11 enero 2018

Empatía Corporativa: un nuevo enfoque en la gestión de la reputación

Cinco expectativas que toda organización debe conocer para mejorar su reputación

 

Entender bien la influencia de las creencias compartidas en la reputación es clave. Una cosa es el comportamiento y otra distinta la interpretación (el sentido) que puede tener dicho comportamiento entre determinados grupos o colectivos. Ante un mismo comportamiento la valoración puede ser muy dispar. Y la valoración final (o sea, la reputación) depende más de la interpretación del comportamiento, que del comportamiento en sí mismo.

La reputación es una valoración subjetiva y emocional. El enfoque de gestión de la reputación en la última década se ha centrado en gestionar bien el gap entre la percepción y la realidad. El esquema lógico era el siguiente: haz las cosas bien, comunícalas bien y, como consecuencia, obtendrás reputación y reconocimiento. Por tanto, con este esquema, la clave de la reputación la encontramos en la gestión excelente de dimensiones intracorporativas como los resultados económicos, aspectos comerciales, recursos humanos, innovación, responsabilidad social, etc.
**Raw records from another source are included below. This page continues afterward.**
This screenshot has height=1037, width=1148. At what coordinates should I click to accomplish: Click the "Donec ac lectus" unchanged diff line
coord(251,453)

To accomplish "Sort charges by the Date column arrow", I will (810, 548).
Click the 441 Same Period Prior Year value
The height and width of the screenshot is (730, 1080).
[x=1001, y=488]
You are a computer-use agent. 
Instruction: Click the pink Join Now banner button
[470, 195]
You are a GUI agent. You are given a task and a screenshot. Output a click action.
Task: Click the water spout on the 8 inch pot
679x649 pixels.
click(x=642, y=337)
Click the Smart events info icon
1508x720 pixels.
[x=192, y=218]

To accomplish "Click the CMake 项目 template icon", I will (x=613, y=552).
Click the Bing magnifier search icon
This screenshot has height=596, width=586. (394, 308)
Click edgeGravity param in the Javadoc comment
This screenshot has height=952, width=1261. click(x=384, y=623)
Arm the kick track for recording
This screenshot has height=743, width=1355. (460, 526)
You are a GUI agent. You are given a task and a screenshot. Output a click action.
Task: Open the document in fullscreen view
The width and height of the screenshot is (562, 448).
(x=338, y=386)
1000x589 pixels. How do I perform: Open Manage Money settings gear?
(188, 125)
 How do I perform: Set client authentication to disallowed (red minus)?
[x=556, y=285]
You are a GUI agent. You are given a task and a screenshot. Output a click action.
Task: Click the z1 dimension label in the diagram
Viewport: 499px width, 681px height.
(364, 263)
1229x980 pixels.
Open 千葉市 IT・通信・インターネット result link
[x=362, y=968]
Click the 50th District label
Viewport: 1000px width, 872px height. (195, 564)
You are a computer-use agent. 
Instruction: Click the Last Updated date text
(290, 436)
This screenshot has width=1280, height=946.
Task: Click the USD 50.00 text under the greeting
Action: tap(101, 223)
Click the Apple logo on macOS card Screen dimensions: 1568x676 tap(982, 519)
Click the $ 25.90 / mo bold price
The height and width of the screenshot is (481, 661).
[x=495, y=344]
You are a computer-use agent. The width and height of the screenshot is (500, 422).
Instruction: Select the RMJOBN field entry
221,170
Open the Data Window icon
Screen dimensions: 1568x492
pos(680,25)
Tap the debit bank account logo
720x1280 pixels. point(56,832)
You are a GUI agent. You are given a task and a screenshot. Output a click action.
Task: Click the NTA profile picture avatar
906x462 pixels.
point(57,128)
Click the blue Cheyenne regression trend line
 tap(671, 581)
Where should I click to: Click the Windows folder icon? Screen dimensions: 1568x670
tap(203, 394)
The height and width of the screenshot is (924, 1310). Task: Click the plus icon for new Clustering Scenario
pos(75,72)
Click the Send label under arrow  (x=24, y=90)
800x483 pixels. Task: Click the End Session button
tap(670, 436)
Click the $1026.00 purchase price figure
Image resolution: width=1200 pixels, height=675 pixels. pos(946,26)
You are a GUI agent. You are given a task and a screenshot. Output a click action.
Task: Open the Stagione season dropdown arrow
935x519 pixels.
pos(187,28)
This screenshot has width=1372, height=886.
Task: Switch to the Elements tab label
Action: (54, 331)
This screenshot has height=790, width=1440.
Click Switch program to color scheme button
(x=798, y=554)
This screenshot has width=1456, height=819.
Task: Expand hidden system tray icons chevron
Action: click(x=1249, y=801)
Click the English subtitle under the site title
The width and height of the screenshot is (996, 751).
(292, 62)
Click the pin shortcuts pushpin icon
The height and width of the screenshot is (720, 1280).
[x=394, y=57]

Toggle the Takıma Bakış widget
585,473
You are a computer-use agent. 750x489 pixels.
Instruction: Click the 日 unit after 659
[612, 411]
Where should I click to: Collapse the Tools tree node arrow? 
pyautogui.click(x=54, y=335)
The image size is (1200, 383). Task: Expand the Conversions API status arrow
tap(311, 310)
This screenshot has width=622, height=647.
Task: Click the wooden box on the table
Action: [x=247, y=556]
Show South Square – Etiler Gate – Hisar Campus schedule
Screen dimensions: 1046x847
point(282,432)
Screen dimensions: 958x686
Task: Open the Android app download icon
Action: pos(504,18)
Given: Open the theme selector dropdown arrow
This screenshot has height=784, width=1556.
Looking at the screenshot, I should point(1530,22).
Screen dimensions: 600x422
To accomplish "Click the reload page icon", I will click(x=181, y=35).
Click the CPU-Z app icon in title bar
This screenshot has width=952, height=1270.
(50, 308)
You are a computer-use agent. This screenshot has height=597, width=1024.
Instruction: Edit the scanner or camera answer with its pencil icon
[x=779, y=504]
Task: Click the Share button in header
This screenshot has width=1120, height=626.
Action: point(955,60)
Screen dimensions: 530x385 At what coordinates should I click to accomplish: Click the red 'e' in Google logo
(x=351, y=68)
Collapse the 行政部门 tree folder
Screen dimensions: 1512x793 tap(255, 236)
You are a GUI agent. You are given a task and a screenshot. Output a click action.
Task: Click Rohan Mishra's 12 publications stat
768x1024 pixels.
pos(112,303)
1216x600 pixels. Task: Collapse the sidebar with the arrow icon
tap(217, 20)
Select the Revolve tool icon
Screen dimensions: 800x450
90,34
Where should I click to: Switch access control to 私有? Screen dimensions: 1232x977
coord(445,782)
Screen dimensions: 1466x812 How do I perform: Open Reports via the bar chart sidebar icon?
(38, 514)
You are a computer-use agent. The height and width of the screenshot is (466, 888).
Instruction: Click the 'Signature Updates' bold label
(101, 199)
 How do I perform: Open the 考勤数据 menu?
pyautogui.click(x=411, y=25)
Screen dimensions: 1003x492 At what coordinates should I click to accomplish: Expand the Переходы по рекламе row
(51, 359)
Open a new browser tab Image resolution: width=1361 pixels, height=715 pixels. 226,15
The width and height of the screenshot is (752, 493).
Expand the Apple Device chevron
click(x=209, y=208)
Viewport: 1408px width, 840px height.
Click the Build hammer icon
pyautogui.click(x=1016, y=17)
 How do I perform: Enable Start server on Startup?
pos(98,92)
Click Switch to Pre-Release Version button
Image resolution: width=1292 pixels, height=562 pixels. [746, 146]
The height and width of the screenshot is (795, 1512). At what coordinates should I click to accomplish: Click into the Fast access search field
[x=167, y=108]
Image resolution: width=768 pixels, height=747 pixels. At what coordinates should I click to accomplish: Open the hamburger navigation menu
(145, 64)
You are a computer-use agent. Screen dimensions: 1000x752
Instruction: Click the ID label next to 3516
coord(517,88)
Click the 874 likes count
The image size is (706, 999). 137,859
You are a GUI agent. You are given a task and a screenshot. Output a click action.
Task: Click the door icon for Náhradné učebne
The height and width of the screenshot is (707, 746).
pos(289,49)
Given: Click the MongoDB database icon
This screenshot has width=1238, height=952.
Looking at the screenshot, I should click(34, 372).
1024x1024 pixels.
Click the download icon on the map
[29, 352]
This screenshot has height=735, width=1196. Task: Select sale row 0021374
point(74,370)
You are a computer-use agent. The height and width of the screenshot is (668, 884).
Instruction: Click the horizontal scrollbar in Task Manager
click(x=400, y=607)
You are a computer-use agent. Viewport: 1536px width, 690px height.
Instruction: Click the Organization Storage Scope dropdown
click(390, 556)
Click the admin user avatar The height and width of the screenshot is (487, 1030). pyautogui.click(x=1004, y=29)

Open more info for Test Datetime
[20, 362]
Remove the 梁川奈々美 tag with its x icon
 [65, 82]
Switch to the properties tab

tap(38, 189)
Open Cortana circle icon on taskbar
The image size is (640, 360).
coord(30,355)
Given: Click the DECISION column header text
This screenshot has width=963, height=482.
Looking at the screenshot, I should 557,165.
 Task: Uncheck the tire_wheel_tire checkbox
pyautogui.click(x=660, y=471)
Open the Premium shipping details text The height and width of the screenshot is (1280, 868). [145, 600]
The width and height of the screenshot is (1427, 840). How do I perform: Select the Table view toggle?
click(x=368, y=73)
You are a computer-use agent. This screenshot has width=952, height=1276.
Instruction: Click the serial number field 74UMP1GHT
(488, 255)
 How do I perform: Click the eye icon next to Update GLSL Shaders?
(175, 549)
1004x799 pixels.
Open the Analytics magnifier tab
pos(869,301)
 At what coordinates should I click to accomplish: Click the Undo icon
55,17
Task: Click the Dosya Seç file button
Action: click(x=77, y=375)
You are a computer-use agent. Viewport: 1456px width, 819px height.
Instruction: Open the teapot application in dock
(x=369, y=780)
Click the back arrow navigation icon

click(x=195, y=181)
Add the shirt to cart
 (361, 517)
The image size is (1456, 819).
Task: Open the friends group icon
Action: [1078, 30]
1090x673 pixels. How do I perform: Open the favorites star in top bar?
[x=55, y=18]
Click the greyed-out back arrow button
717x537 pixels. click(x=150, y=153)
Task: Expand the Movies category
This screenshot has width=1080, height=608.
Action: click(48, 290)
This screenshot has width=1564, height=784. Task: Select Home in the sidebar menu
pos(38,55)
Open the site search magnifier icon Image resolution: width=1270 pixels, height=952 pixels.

Sin embargo, las recientes investigaciones en neurociencia ponen el foco en la gestión de las creencias compartidas y de las expectativas que se derivan de ellas como la base de la gestión de la reputación. El razonamiento sería: actúa como se espera de ti. Si superas las expectativas tendrás buena reputación.

Un ejemplo cinematográfico de cómo un sistema de creencias compartidas es el marco en el que se construye la reputación, lo tenemos en el siguiente argumento: un hombre retorna al pueblo de su infancia para iniciar una nueva vida, pero choca continuamente con lo que “se espera de él”, con las expectativas de la comunidad depositadas en su persona. Al final, debe actuar respondiendo a las expectativas para ser aceptado y valorado. Seguro que la conocen, hablamos de John Wayne, Innisfree y El hombre tranquilo (John Ford, 1952).

5 Expectativas

Existen cinco tipos de expectativas cuya satisfacción permite mejorar de forma eficaz la reputación de una compañía, marca o persona.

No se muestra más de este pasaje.